··· Document segment ···
Most Martial Arts, in fact, the best ones, come from countries with a long history of conflict, brutality, violence, and strife. The reasons for this are well known to most of our visitors and members, but like the concept of Aliveness, the connection is rarely made within the minds of people who make up excuses when asked to step up and actually prove the merit of their training.
Muay Thai was sired by such brutality and inhumanity. In fact, "inhumane" doesn't really apply here; history shows that it's fairly dishonest to imply that a propensity for violence is anything other than a definitively human trait.
Maybe it's the fact that Thailand is still just on the cusp of joining the so-called "first world", but their national sport isn't just a means of competition for its participants and a diversion for its fans. There's a raw, genuine, savagery in Muay Thai that isn't seen in virtually any other Martial Art-based sport. Few of the fighters make more than a subsistence wage in exchange for putting their bodies through hell both in and out of the ring. And once in the ring, they fight with a focus and intent that will always be elusive to people who, win or lose, can casually grab a thousand-calorie meal at the drive-through on the way home from playing "fighter".
··· Input material ···
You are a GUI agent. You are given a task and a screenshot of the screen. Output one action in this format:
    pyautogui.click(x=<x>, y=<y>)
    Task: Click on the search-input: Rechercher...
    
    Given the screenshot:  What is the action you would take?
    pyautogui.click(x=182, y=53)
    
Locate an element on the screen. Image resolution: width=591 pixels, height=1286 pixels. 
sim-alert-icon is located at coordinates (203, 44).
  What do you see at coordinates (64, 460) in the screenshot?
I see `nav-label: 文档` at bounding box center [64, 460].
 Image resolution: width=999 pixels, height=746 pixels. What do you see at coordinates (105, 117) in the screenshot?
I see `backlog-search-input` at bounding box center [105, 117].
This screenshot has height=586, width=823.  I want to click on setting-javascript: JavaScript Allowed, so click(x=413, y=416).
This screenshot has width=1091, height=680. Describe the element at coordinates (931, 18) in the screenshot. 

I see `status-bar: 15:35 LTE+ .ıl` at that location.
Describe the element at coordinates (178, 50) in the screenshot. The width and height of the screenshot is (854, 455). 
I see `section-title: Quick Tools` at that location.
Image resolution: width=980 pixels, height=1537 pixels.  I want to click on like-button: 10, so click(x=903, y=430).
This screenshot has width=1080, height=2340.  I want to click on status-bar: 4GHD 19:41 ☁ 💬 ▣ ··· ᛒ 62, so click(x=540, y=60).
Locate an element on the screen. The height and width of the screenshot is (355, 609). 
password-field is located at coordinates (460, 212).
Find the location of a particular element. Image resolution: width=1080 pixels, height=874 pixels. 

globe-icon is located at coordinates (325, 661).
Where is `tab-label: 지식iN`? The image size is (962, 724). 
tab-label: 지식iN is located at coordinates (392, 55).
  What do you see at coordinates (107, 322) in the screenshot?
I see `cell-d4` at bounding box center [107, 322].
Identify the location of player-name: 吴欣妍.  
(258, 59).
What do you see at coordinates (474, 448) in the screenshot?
···
** Instructions **
1. Render the records as a Markdown table with the columns Row and Line, starting with the line containing "What do you see at coordinates (107, 322)" and going on through the last line of the records. Leave out blank lines.
2. Continue the passage about Muay Thai from its last sentence.
The records have nothing to do with the text.

** Solved tasks **
1.
| Row | Line |
|---|---|
| 1 |   What do you see at coordinates (107, 322) in the screenshot? |
| 2 | I see `cell-d4` at bounding box center [107, 322]. |
| 3 | Identify the location of player-name: 吴欣妍.   |
| 4 | (258, 59). |
| 5 | What do you see at coordinates (474, 448) in the screenshot? |

2.
Thailand is a country where you can be put in jail for insulting its king. Child prostitution and human trafficking are major problems. When and where laws are enforced, they are often enforced brutally. The average income is $4000 a year, less than what many households in the US bring home in a month.
When fighting isn't just a recreational activity, you have to be very good at it. This is a lesson that we should all take to heart. A person who trains because they have to, is almost always going to be better than someone who trains or fights as a pastime. So for the month of March, lets recognize Thai Boxing for substantial its contributions to combat sports and the fighting arts in general. It could easily be argued that their techniques, refined by genuine conflict and the tenacity of the Thai people, have made as much of an impact on modern Mixed Martial Arts as those of the Gracie family.
Good write-up. I'm too much of a sissy for MT, but I have deep respect for the abilities of the practitioners.
Well said. Both on the damn-they're-good-at-hitting side, and the damn-their-situation-is-less-than-ideal side. Historical-political education FTW.
The main downside of Muay Thai for me, is that whenever I think of the countless kids that have to train and fight just to put food on the table, I feel like such a LARPer - going in when I feel like it, taking time out if I get a boo-boo on my shin, etc.
Aside from that, Muay Thai rocks.
I like it and agree with most of it. However, I think your estimation of the anual income for a Thai is a bit high.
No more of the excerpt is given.